Nicht nur ist der Aufbau und die Konzeption dieses Sachbuchs für meine Begriffe nicht klar und eindeutig genug, die Schreibweise verleitet einem jegliche Lesefreude.

„Der Nominalstil ist die Mutter aller Ursünden“, schreibt Dr. Stefan Lang über das Verfassen von wissenschaftlichen Texten. Wobei er diese Art von Stil nicht grundsätzlich ablehnt, doch zuviel ist zuviel. Und Herr Burkhardt frönt diesem Stil ausgiebig. Es gibt wenig Nebensätze. Es gibt kaum eine Art von Nebensatz, (sei es Kausalsatz, Konzessivsatz, Finalsatz Modalsatz, Konditionalsatz, Temporalsatz, Adversativsatz und Konsekutivsatz), der nicht nominalisiert wird. Häufig befinden sich mehrere Nominalisierungen in einem Satz! Das Lesen des Buches ist daher quasi unerträglich.

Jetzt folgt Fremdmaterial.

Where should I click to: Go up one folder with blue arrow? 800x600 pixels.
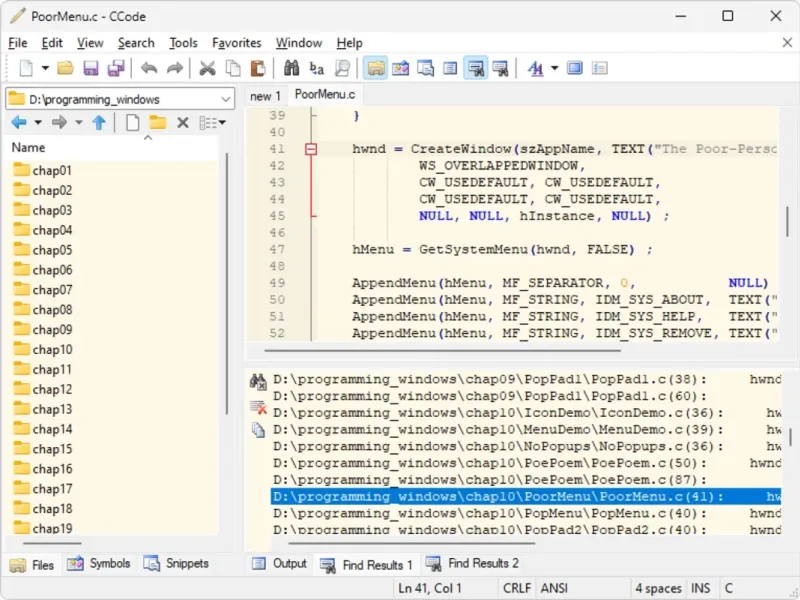click(99, 122)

Ein Beispiel mag die Behauptung illustrieren:

„Erst die Anerkennung der Größe dieser einmaligen ordnungspolitischen Aufgabe kann die Hinnahme eines bis an den Rand des Untergangs geführten Krieges überhaupt erst verständlich machen“. Schreibt der Autor. Trockener geht es kaum. (Und das ist einer der kürzeren Sätze!).

Dieser Satz würde sich so oder ähnlich viel flüssiger lesen:

„Dass die Kriegsparteien es hinnahmen, einen Krieg zu führen, der sie bis an den Rand des Untergangs führte, kann man nur verstehen, wenn man begreift, wie groß und einmalig diese ordnungspolitische Aufgabe gewesen ist.“

In der Causa ist gemeint, dass der Hintergrund dieses Krieges ein politischer Richtungsstreit gewesen ist. Die Fürsten der Länder auf der einen Seite und der Kaiser auf der anderen Seite stritten sich darum, wer das Sagen haben sollte. Steht jeder Einzelstaat souverän für sich ein oder bestimmt ein einziges Oberhaupt über alle. Über diesem Ringen ist der deutsche Föderalismus entstanden.

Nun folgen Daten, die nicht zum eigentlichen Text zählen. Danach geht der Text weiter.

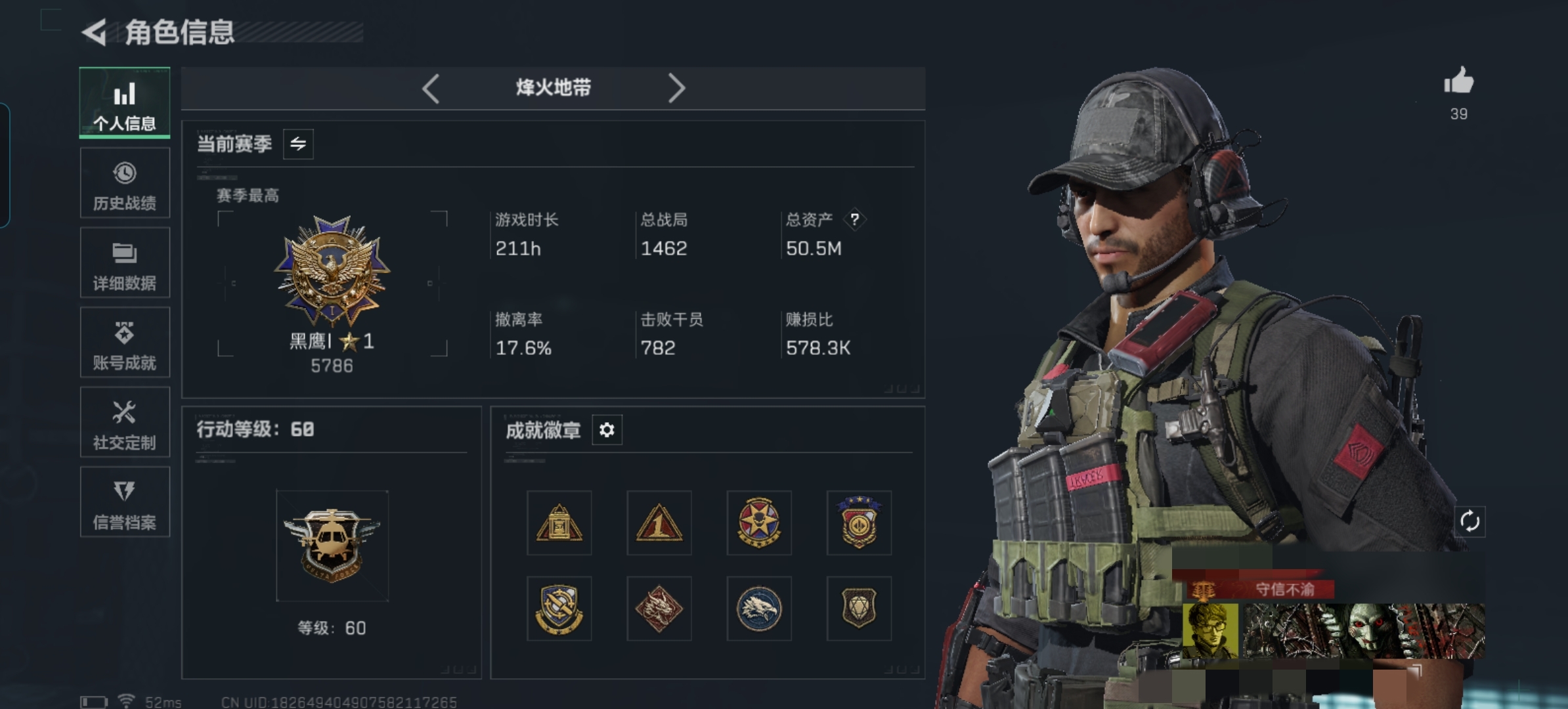The width and height of the screenshot is (1568, 709).
Task: Switch to previous mode with left chevron
Action: 431,88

Leider kann ich jedoch die geisteswissenschaftliche Akribie und Leistung, die in diesem Buche stecken, wegen seines Stils nicht genügend würdigen. Es tut mir sehr leid. Aber die Lesefreude blieb mir sozusagen im Halse stecken.

Fazit: Es ist schwer, ein Sachbuch zu schreddern. Zumal, wenn viel Wissen und Fleiss in seiner Erstellung steckt. Akribie und Sachkenntnis! Doch wenn man nicht lesbar schreibt und beim Schreiben nicht an den Endabnehmer denkt, warum schreibt man dann?

Kategorie: Sachbuch.
Verlag: Klett Cotta, 2018

Kommentare

Steve Kaminski kommentierte am 27. September 2018 um 09:30

Uffz, ich habe es ganz anders gelesen und finde es im Stil o.K. Ein gut lesbares Sachbuch - nicht nur für Historiker. - Es geht ihm vor allem auch darum, "Instrumente" darzustellen, die geeignet sind, Frieden herzustellen: und die leitet er aus dem 30-jährigen Krieg ab.

wandagreen kommentierte am 27. September 2018 um 10:42

Es ist nicht gut lesbar! Nicht mal für Historiker.

Natürlich. Darum geht es ihm. Viel zu hochgestochen für Nichtfachler.